Your objective: Where in the listing does the word "Terms" appear? Report each line that holds it.

(Beginning of Available data)

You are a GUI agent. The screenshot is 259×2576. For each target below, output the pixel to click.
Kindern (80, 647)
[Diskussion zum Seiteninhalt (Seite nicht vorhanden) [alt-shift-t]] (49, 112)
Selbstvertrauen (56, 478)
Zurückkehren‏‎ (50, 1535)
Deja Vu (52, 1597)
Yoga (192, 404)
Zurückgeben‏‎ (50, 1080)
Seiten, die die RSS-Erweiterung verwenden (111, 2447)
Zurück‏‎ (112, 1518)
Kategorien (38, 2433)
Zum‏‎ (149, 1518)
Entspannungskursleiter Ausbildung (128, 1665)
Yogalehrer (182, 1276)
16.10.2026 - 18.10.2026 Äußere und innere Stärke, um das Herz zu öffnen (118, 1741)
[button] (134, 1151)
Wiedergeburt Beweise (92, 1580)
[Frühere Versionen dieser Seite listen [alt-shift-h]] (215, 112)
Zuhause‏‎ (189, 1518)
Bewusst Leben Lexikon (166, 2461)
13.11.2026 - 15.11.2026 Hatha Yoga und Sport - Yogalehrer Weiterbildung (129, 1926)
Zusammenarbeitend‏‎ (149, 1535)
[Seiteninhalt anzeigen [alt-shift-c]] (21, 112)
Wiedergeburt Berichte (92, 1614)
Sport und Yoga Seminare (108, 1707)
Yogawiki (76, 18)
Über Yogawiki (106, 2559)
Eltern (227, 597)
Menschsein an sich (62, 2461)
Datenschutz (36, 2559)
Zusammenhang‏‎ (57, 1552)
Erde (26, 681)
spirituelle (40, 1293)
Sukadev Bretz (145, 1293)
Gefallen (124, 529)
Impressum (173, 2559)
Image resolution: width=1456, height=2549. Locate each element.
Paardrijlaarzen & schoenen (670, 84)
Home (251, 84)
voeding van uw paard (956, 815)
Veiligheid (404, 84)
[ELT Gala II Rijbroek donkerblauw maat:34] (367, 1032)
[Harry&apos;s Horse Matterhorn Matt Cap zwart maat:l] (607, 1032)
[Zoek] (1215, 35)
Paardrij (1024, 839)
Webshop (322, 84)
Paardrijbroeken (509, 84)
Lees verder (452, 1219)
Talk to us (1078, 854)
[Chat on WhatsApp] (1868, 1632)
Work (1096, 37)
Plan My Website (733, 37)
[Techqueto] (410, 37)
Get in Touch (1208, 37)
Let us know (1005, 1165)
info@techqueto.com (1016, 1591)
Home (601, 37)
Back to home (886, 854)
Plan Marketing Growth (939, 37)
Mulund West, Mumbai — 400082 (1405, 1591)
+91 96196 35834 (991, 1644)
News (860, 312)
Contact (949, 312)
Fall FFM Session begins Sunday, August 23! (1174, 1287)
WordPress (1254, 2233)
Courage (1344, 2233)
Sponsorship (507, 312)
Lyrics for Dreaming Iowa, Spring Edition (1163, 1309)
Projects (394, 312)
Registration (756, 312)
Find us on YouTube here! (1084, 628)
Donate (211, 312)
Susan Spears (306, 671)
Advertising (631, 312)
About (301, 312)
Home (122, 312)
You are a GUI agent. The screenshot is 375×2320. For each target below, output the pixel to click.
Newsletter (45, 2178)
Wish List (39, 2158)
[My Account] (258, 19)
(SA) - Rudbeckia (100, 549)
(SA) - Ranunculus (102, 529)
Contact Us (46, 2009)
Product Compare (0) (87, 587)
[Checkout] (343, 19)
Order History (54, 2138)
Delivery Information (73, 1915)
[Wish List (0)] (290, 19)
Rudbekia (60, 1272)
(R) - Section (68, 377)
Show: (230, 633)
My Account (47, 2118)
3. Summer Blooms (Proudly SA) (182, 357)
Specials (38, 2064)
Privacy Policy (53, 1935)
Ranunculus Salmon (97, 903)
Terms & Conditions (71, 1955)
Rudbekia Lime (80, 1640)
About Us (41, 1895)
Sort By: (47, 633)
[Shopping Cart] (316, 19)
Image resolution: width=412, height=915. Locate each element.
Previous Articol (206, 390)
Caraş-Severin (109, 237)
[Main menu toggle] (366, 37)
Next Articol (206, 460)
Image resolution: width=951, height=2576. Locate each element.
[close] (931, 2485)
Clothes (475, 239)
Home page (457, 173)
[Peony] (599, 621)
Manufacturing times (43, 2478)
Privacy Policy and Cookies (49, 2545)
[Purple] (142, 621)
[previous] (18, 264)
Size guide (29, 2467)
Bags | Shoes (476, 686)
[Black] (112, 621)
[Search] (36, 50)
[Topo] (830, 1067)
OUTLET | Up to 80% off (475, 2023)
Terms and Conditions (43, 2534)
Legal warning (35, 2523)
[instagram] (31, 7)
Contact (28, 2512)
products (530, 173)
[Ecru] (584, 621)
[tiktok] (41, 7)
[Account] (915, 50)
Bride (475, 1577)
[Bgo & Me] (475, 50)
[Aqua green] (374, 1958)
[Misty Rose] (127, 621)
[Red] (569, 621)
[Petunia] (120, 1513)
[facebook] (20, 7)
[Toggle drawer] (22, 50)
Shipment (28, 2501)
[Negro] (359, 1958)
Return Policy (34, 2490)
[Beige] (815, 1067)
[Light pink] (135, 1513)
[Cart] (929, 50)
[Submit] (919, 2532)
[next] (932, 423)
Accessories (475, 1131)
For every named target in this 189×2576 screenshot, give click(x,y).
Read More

(End of Available data)

Written reply:
Terms & Conditions (71, 1955)
Terms and Conditions (43, 2534)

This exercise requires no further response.